Pessoalmente, já tive a oportunidade de remarcar os exames anteriormente cancelados. Já quanto à cirurgia, no hospital onde a farei, ainda não abriram os blocos cirúrgicos e não fazem previsões de datas para o seu “desconfinamento”.
Espero que as consequências físicas que do seu atraso podem advir não sejam consideradas, de certo modo, uma negligência discriminatória em relação ao foco quase obsessivo no COVID-19 durante estes dois meses em que vivemos numa espécie de filme de ficção científica. Isto não significa de todo que eu não viva com muito medo do contágio desse vírus letal. Bem pelo contrário!
Helena Garvão
Lisboa, 16 de maio de 2020
BIBLIOGRAFIA:
LUSA, “Covid-19: Convenção Nacional de Saúde pede retoma de toda a assistência médica”, EXPRESSO, 13/04/2020.

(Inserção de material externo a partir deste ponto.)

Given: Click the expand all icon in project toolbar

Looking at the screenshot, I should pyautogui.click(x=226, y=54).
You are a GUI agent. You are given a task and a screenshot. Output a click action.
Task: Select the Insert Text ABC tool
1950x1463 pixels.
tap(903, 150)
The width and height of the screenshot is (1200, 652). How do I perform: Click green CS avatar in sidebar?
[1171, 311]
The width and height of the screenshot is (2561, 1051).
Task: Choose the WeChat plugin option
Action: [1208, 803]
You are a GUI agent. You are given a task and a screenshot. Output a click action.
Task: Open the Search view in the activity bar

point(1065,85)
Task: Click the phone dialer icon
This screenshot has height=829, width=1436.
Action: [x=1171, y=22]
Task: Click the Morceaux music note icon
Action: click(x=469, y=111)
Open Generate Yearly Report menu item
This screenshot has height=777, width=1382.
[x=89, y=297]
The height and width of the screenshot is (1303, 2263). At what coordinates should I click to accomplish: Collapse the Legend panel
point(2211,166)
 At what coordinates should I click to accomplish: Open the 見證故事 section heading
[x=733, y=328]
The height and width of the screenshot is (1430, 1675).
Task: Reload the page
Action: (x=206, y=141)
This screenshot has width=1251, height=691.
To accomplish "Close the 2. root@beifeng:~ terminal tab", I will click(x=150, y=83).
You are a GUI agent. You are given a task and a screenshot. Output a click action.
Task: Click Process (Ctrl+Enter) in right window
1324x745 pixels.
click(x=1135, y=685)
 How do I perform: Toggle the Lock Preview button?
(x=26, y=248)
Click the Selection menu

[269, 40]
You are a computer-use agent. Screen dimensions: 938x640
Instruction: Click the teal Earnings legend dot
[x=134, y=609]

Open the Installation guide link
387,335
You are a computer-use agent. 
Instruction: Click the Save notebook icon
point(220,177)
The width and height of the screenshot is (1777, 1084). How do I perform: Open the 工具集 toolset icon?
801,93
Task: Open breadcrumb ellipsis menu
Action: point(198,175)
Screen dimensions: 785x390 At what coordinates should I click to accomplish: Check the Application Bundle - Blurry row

Imagem (PublicDomainPictures) gratuita em Pixabay




2 respostas
Tudo gira em torno do vírus. Sensação de abandono total, porque tudo foi adiado: exames médicos, consultas…
Deus nos acuda, querida Lena.
Tem toda razão, Joaquina. Obrigada pelo seu comentário que é coincidente com as ideias do meu artigo.
E a sensação de abandono é muito pior quando a saúde é escassa por sofrermos de doenças crónicas…
Que Deus e todos os que nos estimam nos acudam, quando for necessário, querida amiga.